The top three measures of success for HAM teams are reduction in maintenance contract spend (39%), reduction in hardware purchases (38%), and reduction in manual effort via automation (37%). Overall, it appears HAM teams are impacted by the move to the cloud.
Green initiatives such as reduction of carbon footprint (25%) and amount of hardware recycled/donated (29%) were also prevalent this year. Flexera expects more HAM projects to focus on sustainability initiatives in the coming years, as many organizations now have ITAD (IT asset disposition) teams.
Top analyst firms suggest SaaS spending has surpassed on-premises spending. We see that as well, with the vast majority of respondents spending more than $100,000 per year on SaaS.
SAM programs were most successful in realizing savings through reuse of licenses to avoid buying new ones (non-cloud) (83%), better negotiation of vendor contracts (83%) and reduction of maintenance spend on unused software (81%).
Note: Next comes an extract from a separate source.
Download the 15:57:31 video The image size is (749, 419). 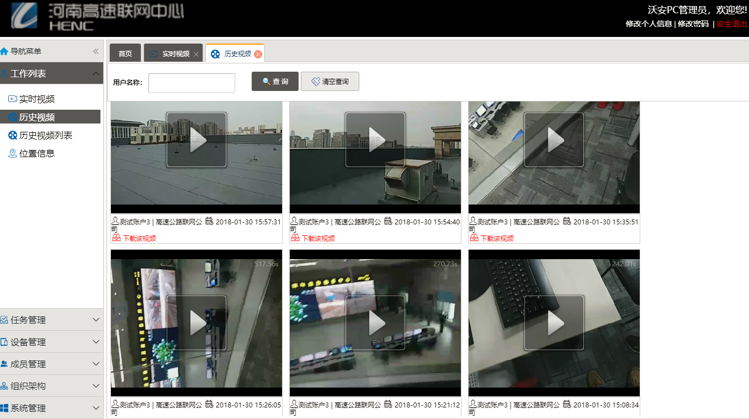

Audit-related initiatives were less successful at realizing actual savings.
of respondents use configuration management databases (CMDBs)
As organizations increase their use of transient assets such as cloud instances or containers, they must reassess their IT asset tracking procedures to ensure their CMDBs don’t become bloated with irrelevant entries.
This year, CMDBs tracked a broader set of assets. On-premises virtual machines (VMs) tracking in a CMDB decreased 12% year over year. All other assets rose between 13% and 18%. Each of the cloud-based assets (public, private, containers) made significant gains.
Respondents are most likely to export data from asset management tools into enterprise systems or CMDBs such as ServiceNow (52%), BMC (35%) and Cherwell (17%).
In this year’s survey, Europe has more beginners (31% compared to 17% in North America) but a similar number of advanced users (49% to 55%).
European ITAM teams are most likely to interact with IT service management (51%), infrastructure and operations (48%) and CIO/CTO (47%). Also, ITAM interaction with cloud teams increased significantly, from 24% last year to 42% this year.
Currently, tracking use of software and the associated licenses remains important (containers 51%, public cloud 47% and on-premises 60%), as does responding to audits (52%). This mirrors the global survey, so it appears the responsibilities are constant regardless of geography.
SAM teams are more strapped for resources in Europe than in North America. More than three quarters (78%) in Europe name lack of resources on SAM team as a challenge (37% significant, 41% somewhat). More than four-fifths (88%) cite amount of time/money spent responding to audits as a challenge (27% significant, 61% somewhat).
In Europe, cost-saving initiatives are top priorities for the next 12 months. The top initiatives are improved reclamation of underused or unused software (51%) and optimizing and finding savings in software spend (47%). Audit-related activities are lower, including tracking use of software licenses (31% in containers, 32% in public cloud).
Microsoft remains the leading auditor of software usage, as 49% of European respondents said the company audited them in the past three years. A higher percentage of European respondents say they have been audited by IBM (34% globally, 44% in Europe).
As in the global survey, there’s a misalignment between SAM metrics and SAM initiatives themselves. SAM teams are predominantly measured on audit-related activities—compliance with regulatory or internal audits (44%) and accuracy of license position (43%).
Similar to the global survey, the top three areas where savings were realized are not audit-related. This contrasts with the SAM program metrics, which prioritize audit-related activities.